Stored items:
──────────────────────────────
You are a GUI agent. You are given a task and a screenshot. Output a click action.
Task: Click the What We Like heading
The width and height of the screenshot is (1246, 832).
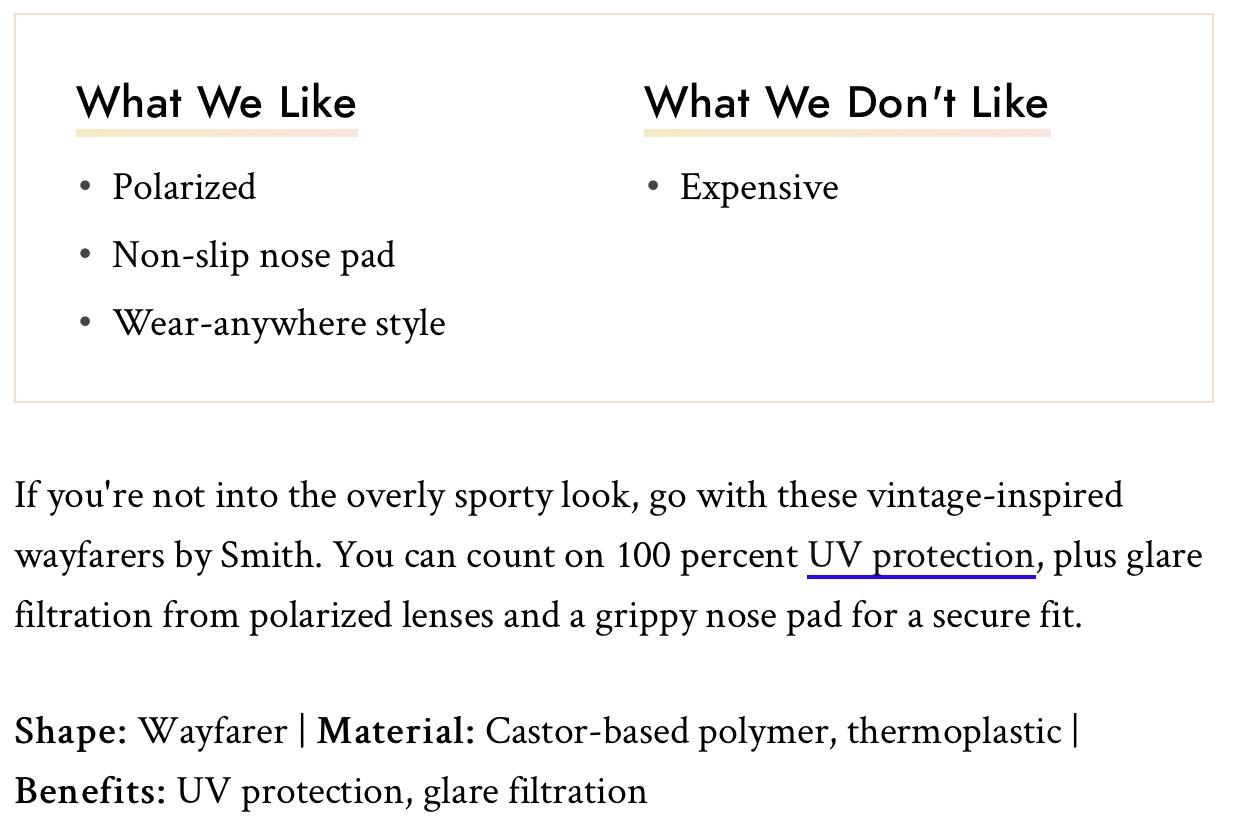(216, 103)
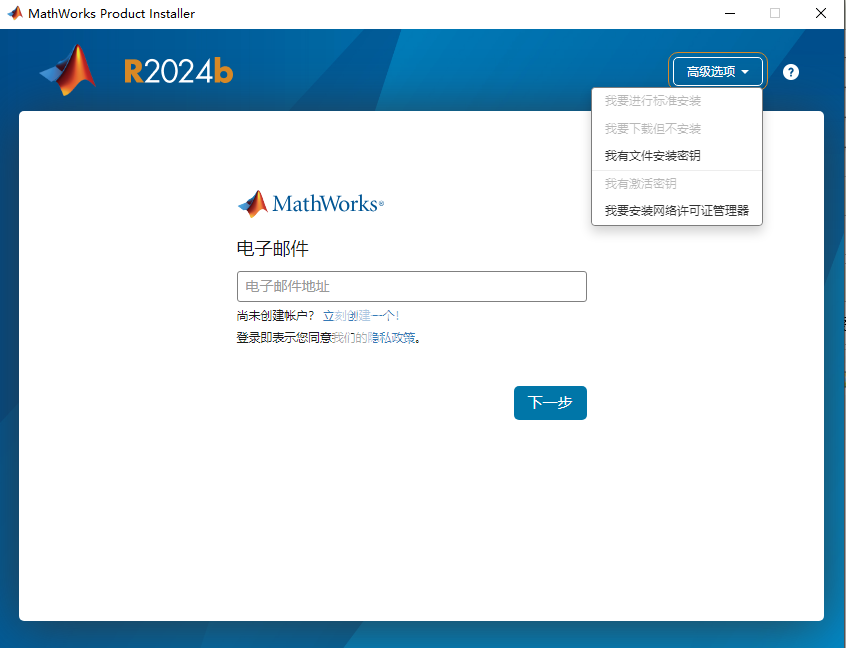
Task: Select 我有文件安装密钥 option
Action: [652, 156]
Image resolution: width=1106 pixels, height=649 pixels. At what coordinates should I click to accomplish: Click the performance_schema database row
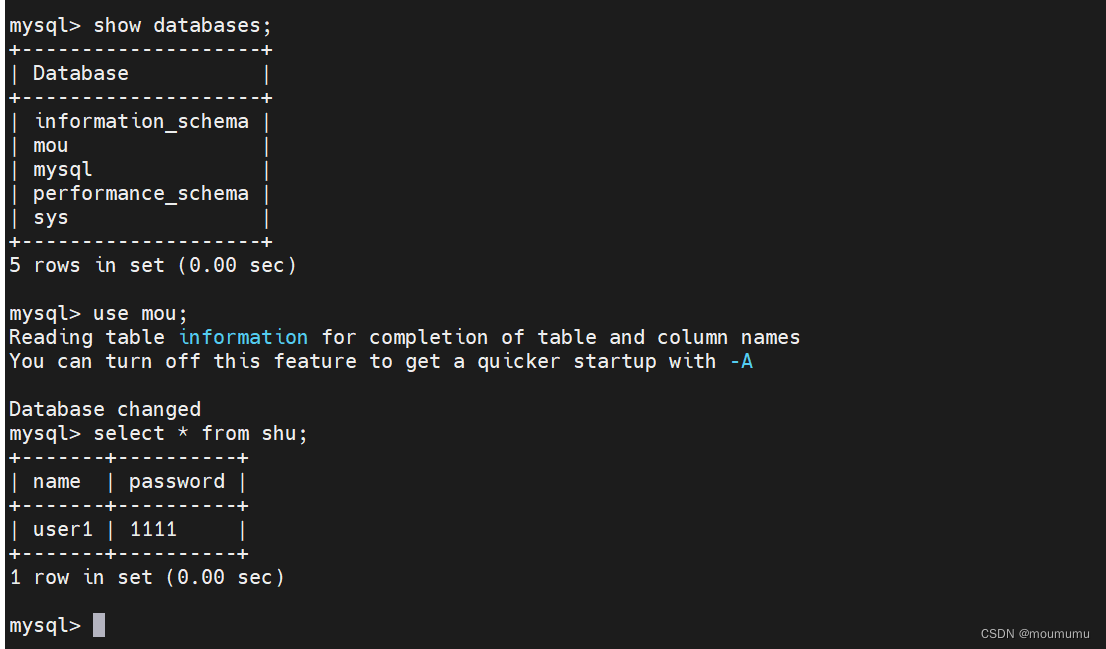tap(141, 193)
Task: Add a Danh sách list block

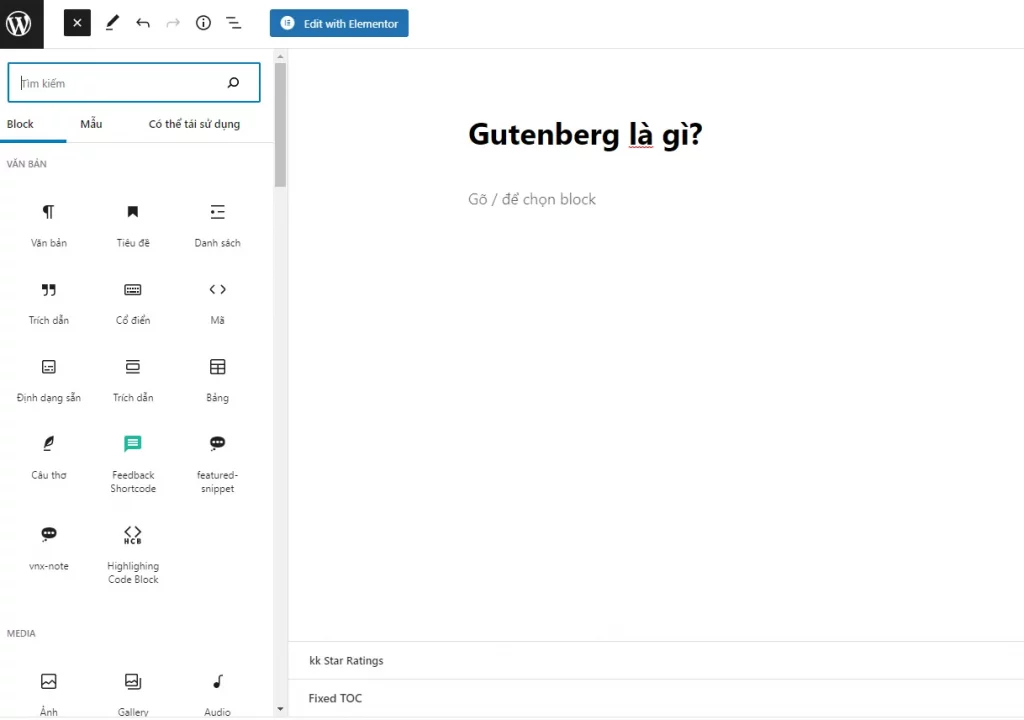Action: [217, 222]
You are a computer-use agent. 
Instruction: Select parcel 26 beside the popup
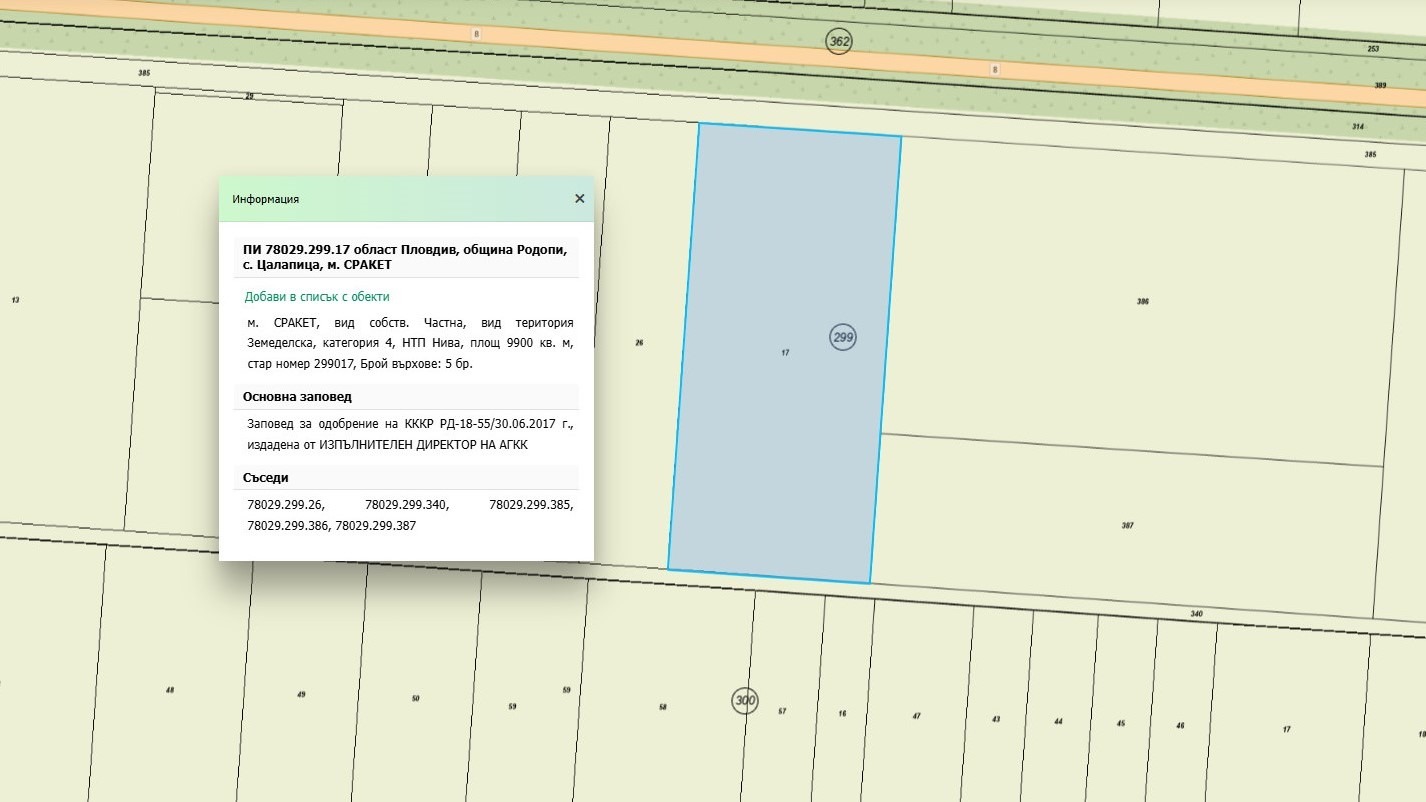tap(639, 343)
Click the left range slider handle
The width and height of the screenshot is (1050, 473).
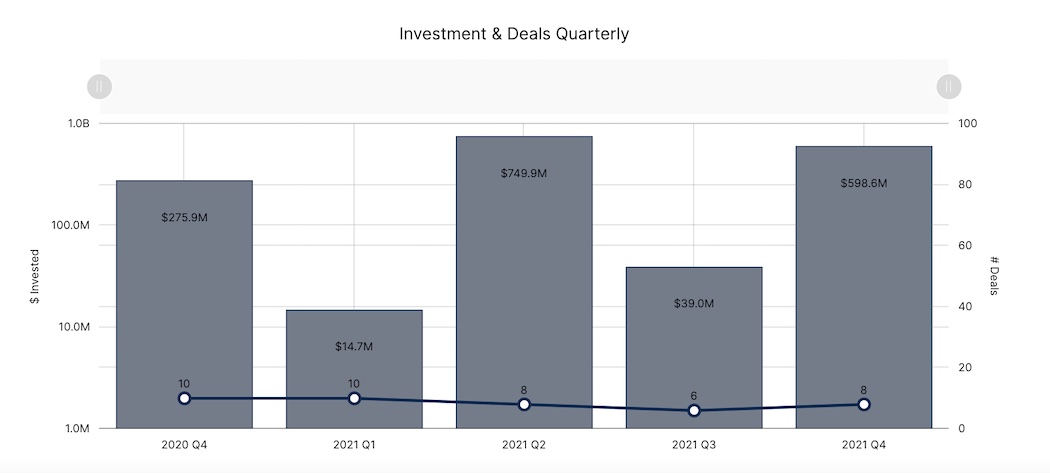tap(99, 86)
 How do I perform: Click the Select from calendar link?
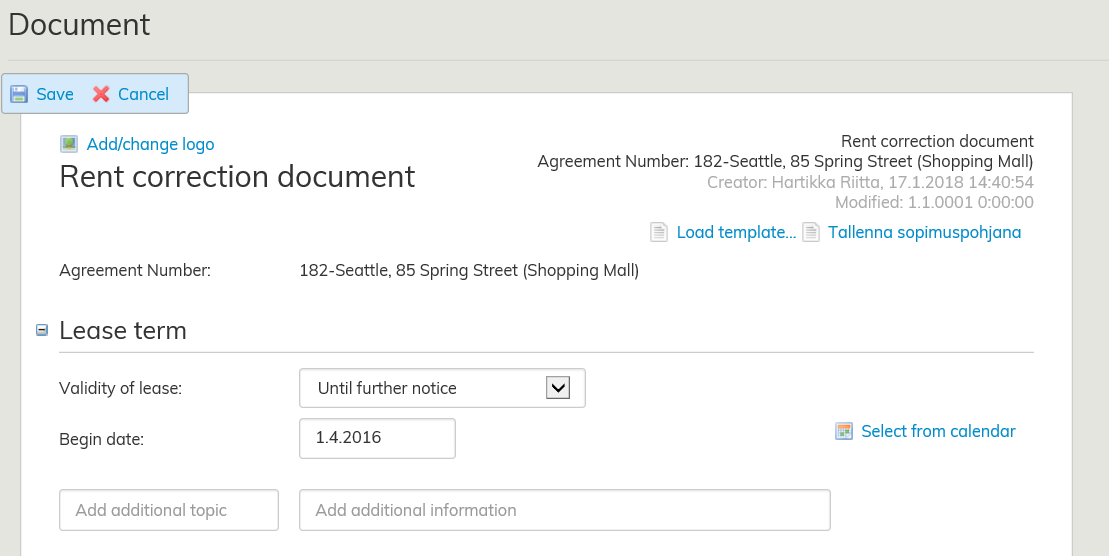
──────────────────────────────
> [Assignment] Could you return all lines from the data above that contain the string "agent"?

> [Written response]
You are a GUI agent. You are given a task and a screenshot. Output a click action.
You are a computer-use agent. 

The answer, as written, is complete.